Jeter un coup d'œil désillusionné et rapide au fond de son effrayante science, la résumer au point de vue de la nature et de l'histoire, arriver à lier, par séries de rapports, les perspectives et les fins particulières de toutes ces observations jusqu'à la question philosophique, cela fut l'œuvre de quelques mois pour sa redoutable intelligence.
Un soir, déterminée à penser par elle-même, elle ferma ses lourds volumes de métaphysique et s'accouda, comme toujours, sur sa table d'études.—Sphinx!... ô toi, le plus ancien des dieux!... murmura la belle vierge prométhéenne, je sais que ton royaume est semblable à des steppes arides et qu'il faut longtemps marcher dans le désert pour arriver jusqu'à toi. L'ardente abstraction ne saurait m'effrayer; j'essaierai. Les prêtres, dans les temples d'Égypte, plaçaient, auprès de ton image, la statue voilée d'Isis, la figure de la Création; sur le socle, ils avaient inscrit ces paroles: «Je suis ce qui est, ce qui fut, ce qui sera: personne n'a soulevé le voile qui me couvre.» Sous la transparence du voile, dont les couleurs éclatantes suffisaient aux yeux de la foule, les initiés pouvaient seuls pressentir la forme de l'énigme de pierre, et, par intervalles, ils le surchargeaient encore de plis diaprés et mystérieux pour mettre de plus en plus le regard des hommes dans l'impuissance de la profaner. Mais les siècles ont passé sur le voile tombé en poussière; je franchirai l'enceinte sacrée et j'essaierai de regarder le problème fixement.
Au moment d'entrer dans le royaume de la méditation solitaire, la jeune femme se surprit à détourner la tête et à jeter, pour la première fois, sur le rêve de la vie, des regards de douceur. Oui, pour la première fois, elle aurait voulu croire, aimer, oublier!...—Bientôt, dédaigneuse et grave, elle résista fermement et tendit toutes les puissances de son esprit vers les plus vertigineux sommets de l'Idéal.
Les jours et les nuits se passèrent.
Satan, d'après le poëme symbolique, ayant forcé les portes de l'enfer, regarda les ténèbres et s'élança dans leurs profondeurs à la recherche de l'Éden. Ses ailes battaient dans le vide que ses regards exploraient. Ainsi l'âme qui, venant d'échapper à son cachot[3] par la conscience de l'identité[4], se précipite dans le mystère de l'Être[5] pour y trouver la cause et la raison des déterminations ultérieures, réalise cette conception.
Que de systèmes, anéantis sitôt que parus, flamboyèrent devant cet esprit!
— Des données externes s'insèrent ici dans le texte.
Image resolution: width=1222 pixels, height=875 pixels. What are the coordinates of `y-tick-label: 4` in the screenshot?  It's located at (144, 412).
Les jours et les nuits se passèrent.
Chose bien remarquable! Des considérations résultant d'un point de vue assez éloigné de celui où se placent, d'habitude, la plupart des femmes, l'induisirent à ne pas oublier l'extériorité de sa personne, malgré ses terribles études,—enfin à ne pas se négliger physiquement. Elle se décida pour un genre de vie soutenu par une méthode dont elle avait étudié les secrets et qui lui conserva sa magnifique pâleur de roses blanches et la fraîcheur de son beau sang. L'on sait que les climats italiens et, en général, presque tous ceux des contrées méridionales, favorisent et même imposent hygiéniquement l'abstinence; ainsi la sobriété avec laquelle vivent les gens du peuple, en Italie, et leur privation constante d'aliments fortifiants ne nuisent pas à leur nature; grâce à la nourrissante atmosphère qu'ils respirent, ils se portent aussi bien que ceux du Nord.
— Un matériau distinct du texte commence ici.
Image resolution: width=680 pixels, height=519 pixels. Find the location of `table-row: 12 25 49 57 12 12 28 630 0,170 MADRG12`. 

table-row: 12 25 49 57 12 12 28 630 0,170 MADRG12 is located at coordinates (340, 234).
Comme Fabriana tenait à maintenir son esprit dans le merveilleux état de santé lucide où il était, non seulement l'idée de plaisirs gastrosophiques l'eût modérément transportée, mais, secondée par le climat de Florence, elle devait adopter un régime d'une sévérité dont sa constitution de marbre ne pouvait se trouver que fort bien.
Elle ne buvait jamais que de l'eau froide et dorée par quelques gouttes d'élixir; la nuit, lorsqu'elle avait bien faim, elle se suffisait avec un peu de pain; quelquefois des glaces, des oranges et du thé; rarement elle désirait des choses plus succulentes.